When the program began in 2017, the initial goal “was just to find out if we could run a tissue chip experiment in low-gravity conditions in space,” Tagle said. Funded researchers needed to show if tissue chips could survive launches, function in microgravity and be able to capture biological markers and hallmarks of the more rapid aging seen in astronauts.

Once the initial tissue chips experiments proved possible in space, scientists wanted to identify the molecular changes that caused cells and tissues to mimic the aging process. They tested compounds and drugs to see if they could slow down or prevent aging effects and translate the results into treatments that help people on Earth.

The circumstances of spaceflight forced scientists and engineers to innovate. Experiments had to be automated and “astronaut-proof” to lessen the amount of crew time needed to conduct experiments. Engineers had to miniaturize the instrumentation needed to sustain the chips so they fit the payload requirements for both the SpaceX rockets and operations within the ISS National Lab. Scientific teams had to be flexible and deal with changing experiment conditions, challenges in transporting often-fragile cells and tissues, and changing launch schedules.

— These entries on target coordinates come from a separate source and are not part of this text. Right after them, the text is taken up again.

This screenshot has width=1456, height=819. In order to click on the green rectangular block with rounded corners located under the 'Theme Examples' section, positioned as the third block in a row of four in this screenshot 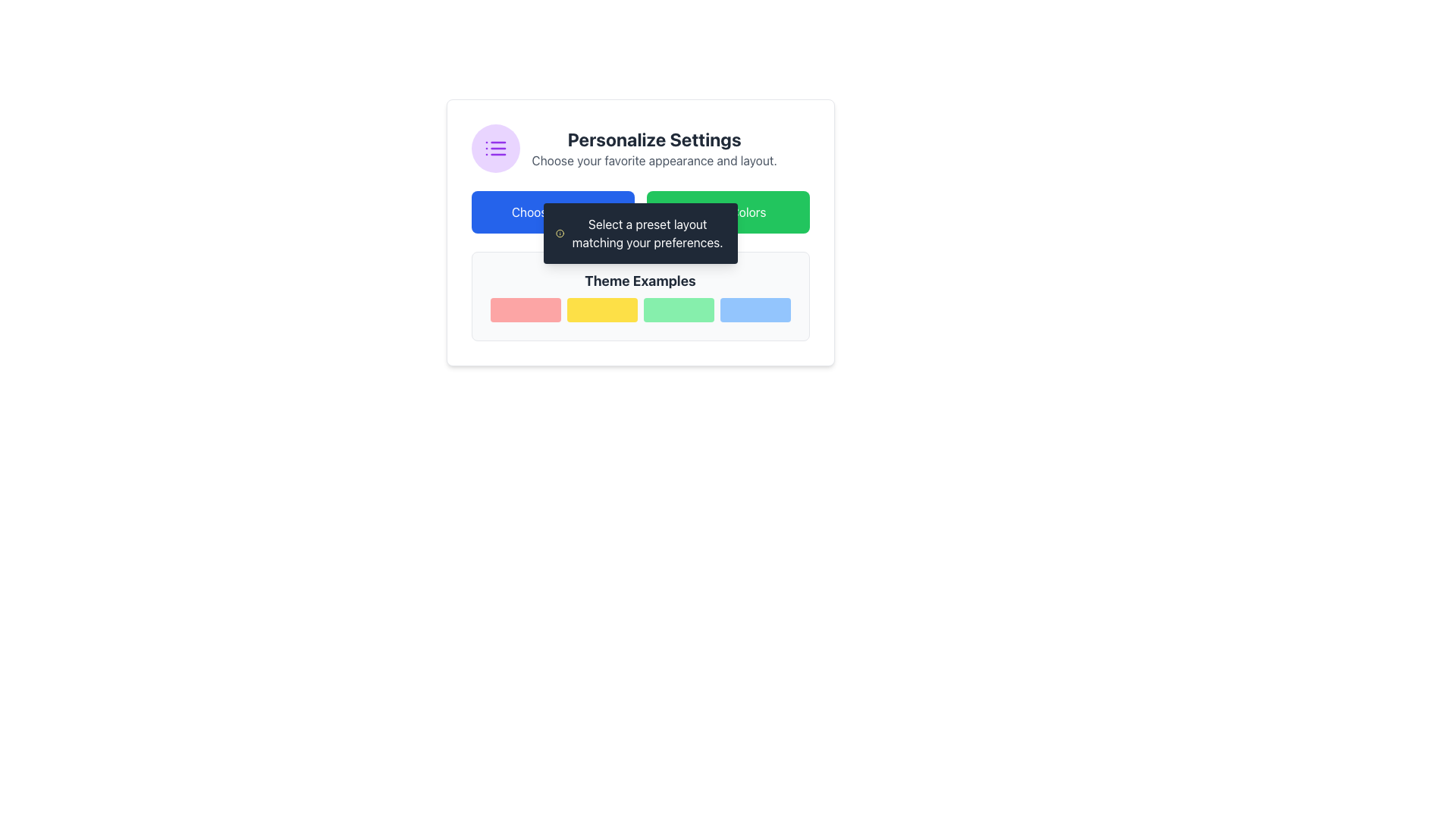, I will do `click(677, 309)`.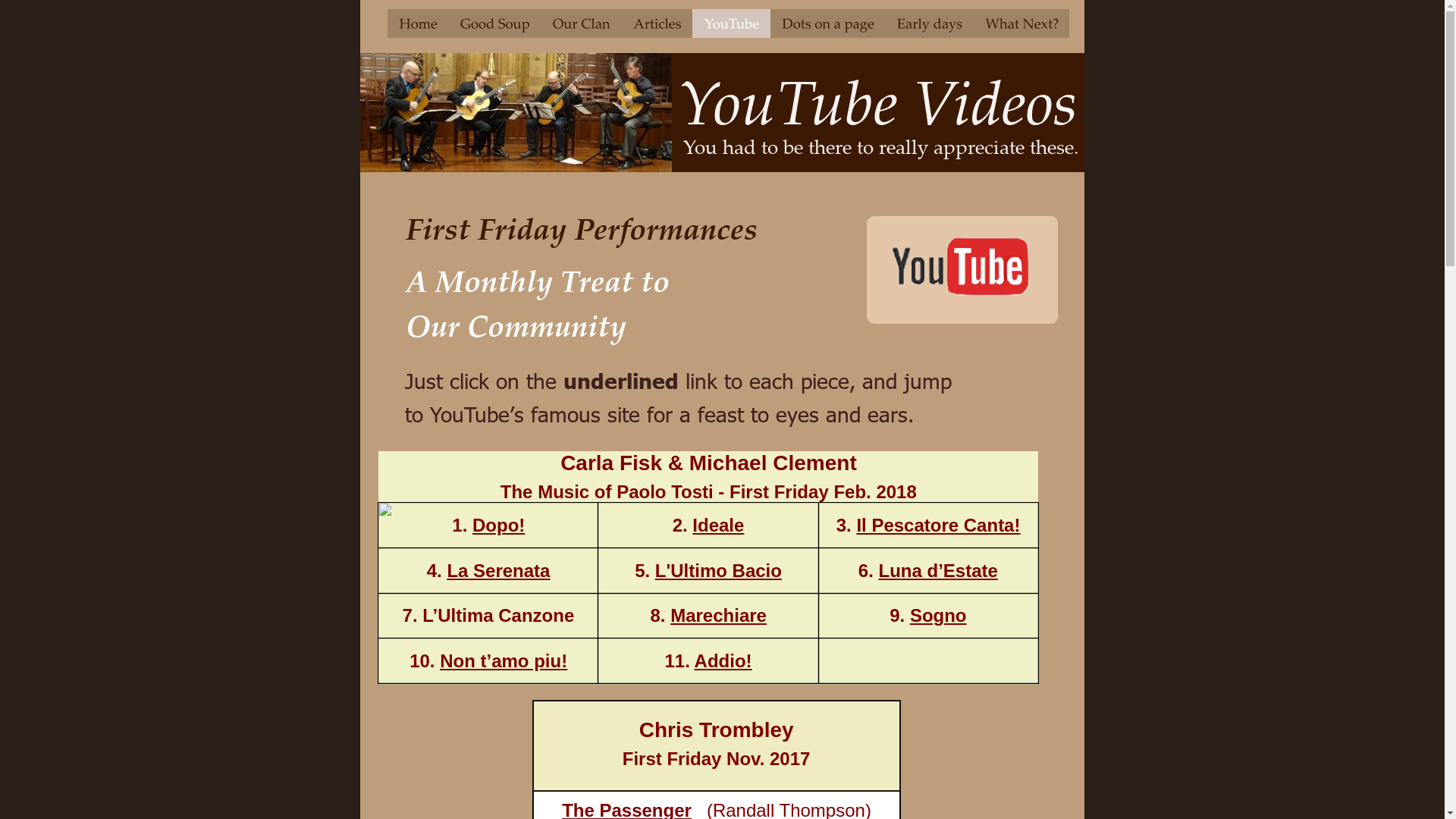 The image size is (1456, 819). Describe the element at coordinates (717, 615) in the screenshot. I see `'Marechiare'` at that location.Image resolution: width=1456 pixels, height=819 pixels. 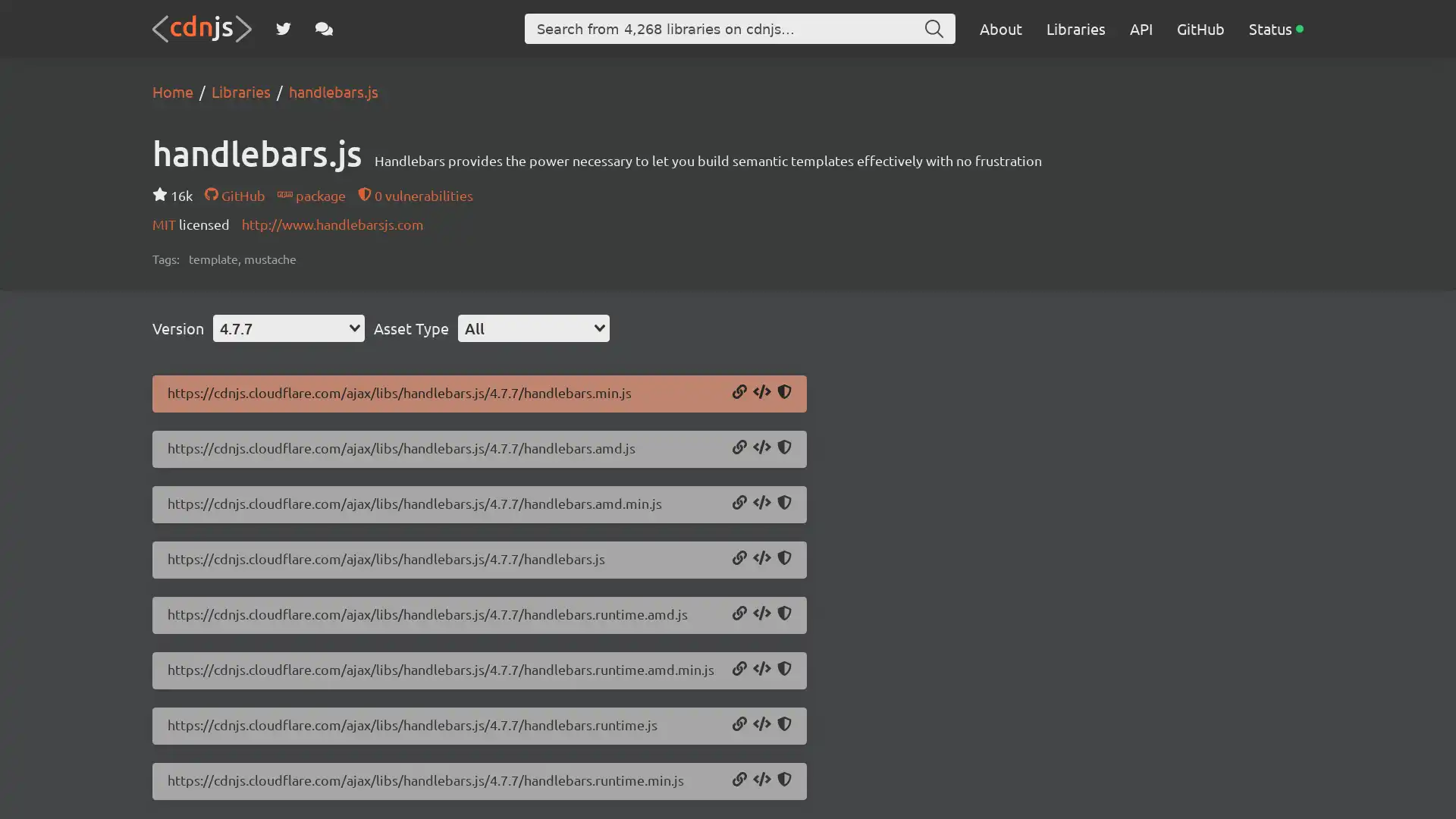 What do you see at coordinates (739, 614) in the screenshot?
I see `Copy URL` at bounding box center [739, 614].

“We had to be creative in how we designed our experiments and be able to adapt and react quickly to problems when they invariably came up,” said Sonja Schrepfer, M.D., Ph.D., a project principal investigator at the University of California, San Francisco.

Schrepfer’s team is using tissue chip technology to better understand how a person’s aging immune system can affect how the body heals injured tissue. Her initial experiment was the first NIH-funded tissue chip project to go into orbit.

“We can use space and microgravity to induce the immune cells to age rapidly. There’s no other system to do this in,” she explained. “The chips provide a unique opportunity to examine cells in a more human-like physiological environment.”

Schrepfer and colleagues think that certain immune cells are tied to the ability of stem cells to regenerate tissue and heal injuries and wounds. Their first space experiments revealed that spaceflight hindered stem cells’ abilities to repair damaged tissue. Since the project’s second flight last year, the scientists have been analyzing the cellular changes. They hope their results will offer opportunities to stop or slow down the aging of immune cells.

For Massachusetts Institute of Technology (MIT) biological engineering professor Alan Grodzinsky, Sc.D., low-Earth orbit is a chance to learn more about preventing joint injuries in kids and young adults from developing into osteoarthritis later in life. The MIT tissue chip uses a matrix of human cartilage, bone and the surrounding synovial tissue that creates joint-lubricating fluid to test potential osteoarthritis-preventing treatments.

“We want to know what happens years later to the 14-year-old girl who tears her ACL playing soccer,” Grodzinsky said. “When the injury occurs, there’s physical damage and an inflammatory reaction in the knee. It sets the stage for a process that can lead to long-term osteoarthritis. We tried to simulate that process and see if drugs could slow it down.”

The Next Frontier

The March 2023 spaceflight will not be the final word from the Tissue Chips in Space program. NCATS plans to issue a funding opportunity aimed at translating what scientists and engineers have learned from the program to improve the use of tissue chips on Earth in terms of automation and miniaturization of the platform instruments.

“The goal is to make tissue chip technologies easier to use as turn-key technologies. Companies won’t need to invest in specialized expertise to run platforms,” said Tagle.

The Tissue Chips in Space teams will continue to study the results and publish their findings in journals. In the meantime, Tagle and NCATS will work with NASA to test the use of long-term tissue chips. Most of the tissue chip experiments on the ISS National Lab run about a month. They want to see if tissue chips that last as long as six months can help scientists understand what might happen to humans during long spaceflights to Mars. On Earth, researchers hope such tissue chips can model how chronic exposure to radiation, hazardous environments or drugs can affect human health.